Le projet de colonies juives aimerait plus que tout poursuivre son annexion de facto de la Cisjordanie à l’abri des regards en y marginalisant entièrement les Palestiniens. Paradoxalement, bien que les colons n’aient jamais été aussi bien représentés au gouvernement – sachant que ce dernier vise à annexer complètement la Cisjordanie –, ce sont les intentions législatives antidémocratiques du gouvernement qui ont fait la une des journaux, plutôt que l’annexion qui se déroule à un rythme effréné, comme si la population palestinienne n’avait aucune importance.
Ce qui énerve les Israéliens par-dessus tout, c’est d’être accusés d’imposer un régime d’apartheid aux Palestiniens dans les territoires occupés. Mais, en même temps, cela n’a pas empêché les administrations successives de mettre en œuvre les pratiques qui ont conduit à cette accusation. L’apartheid est défini comme «l’application d’un système de ségrégation raciale légalisée, dans lequel un groupe racial est privé de droits politiques et civils». Il ne fait aucun doute que cette définition correspond au comportement d’Israël dans les territoires occupés. Si Israël refuse de répondre à de telles accusations concernant ses relations avec les Palestiniens, c’est parce que l’apartheid est considéré comme un crime contre l’humanité punissable en vertu du Statut de Rome de la Cour pénale internationale, ce qui le rend non seulement moralement répréhensible mais aussi illégal.

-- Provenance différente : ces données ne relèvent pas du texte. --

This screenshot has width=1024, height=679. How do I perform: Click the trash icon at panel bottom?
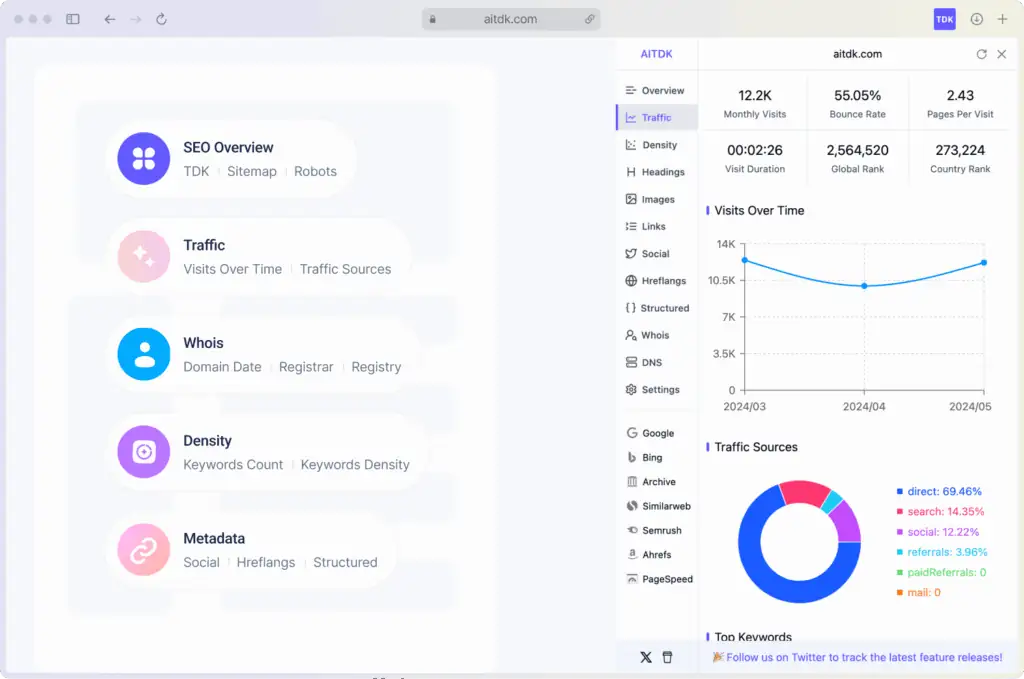point(668,657)
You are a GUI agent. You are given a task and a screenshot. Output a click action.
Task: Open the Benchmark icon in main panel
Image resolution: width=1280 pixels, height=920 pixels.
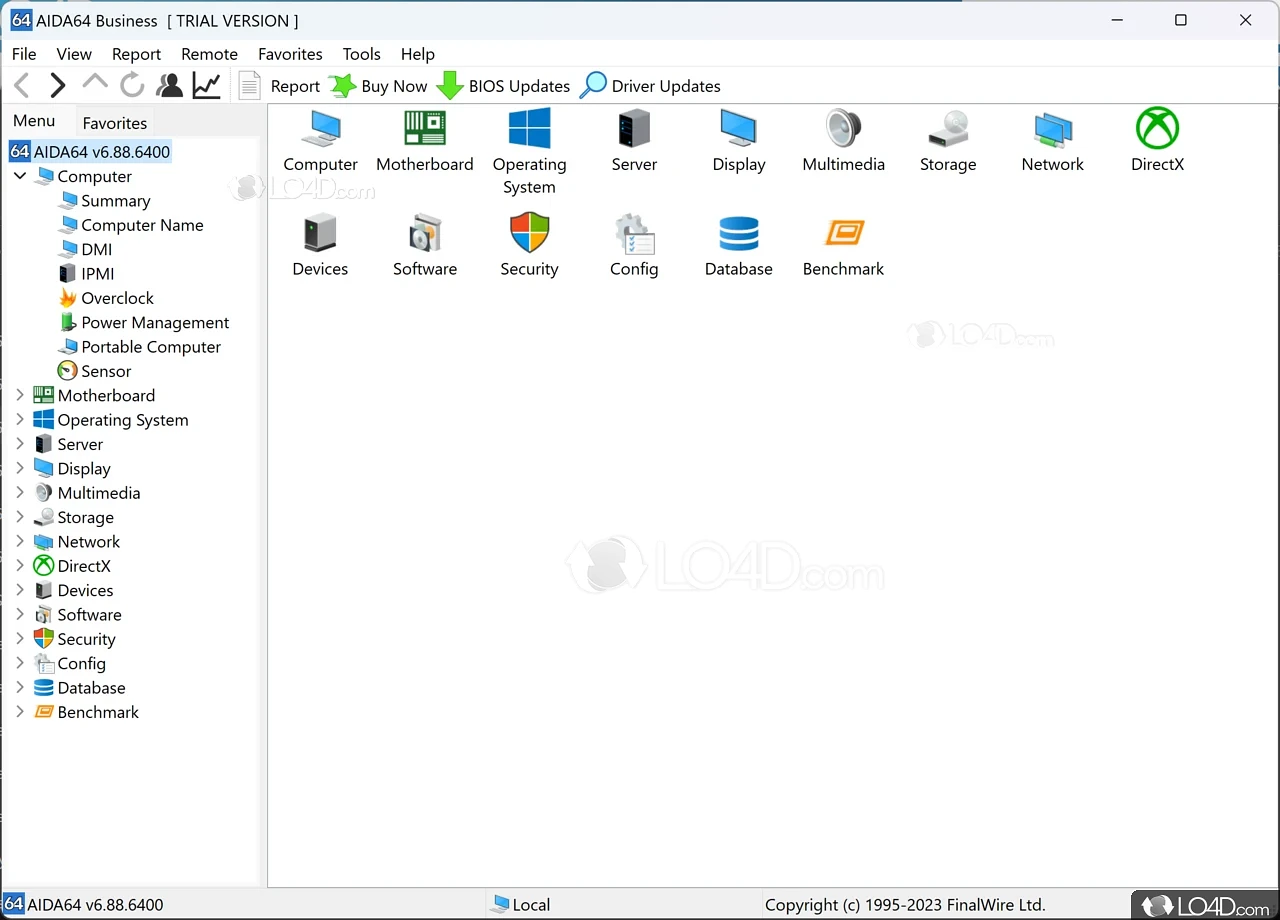coord(843,235)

Deux évolutions récentes ont mis en évidence les pratiques des forces d’occupation israéliennes en Cisjordanie, qui suggèrent à la fois que l’occupation pourrait durer indéfiniment et que les Palestiniens sont victimes de pratiques discriminatoires extrêmes de la part de leurs voisins juifs: en d’autres termes, ils souffrent du crime d’apartheid.
La première, comme le rapporte le journal israélien Haaretz, concerne les autorités israéliennes qui finalisent les dernières étapes de planification de la construction d’une route séparée pour les Palestiniens, laquelle, une fois achevée, reliera le sud et le nord de la Cisjordanie occupée. Cependant, avant que quiconque dise qu’Israël se soucie tout d’un coup de moderniser les infrastructures et d’améliorer la vie des Palestiniens, rassurez-vous – il y a un hic, et pas des moindres. La route, qui commencerait près du village palestinien d’Az-Za’ayyem et continuerait à travers la ville palestinienne d’Al-Eizariya, vise à séparer les Palestiniens des colons israéliens, dans le cadre du plan israélien controversé de construction dans une zone appelée «E1».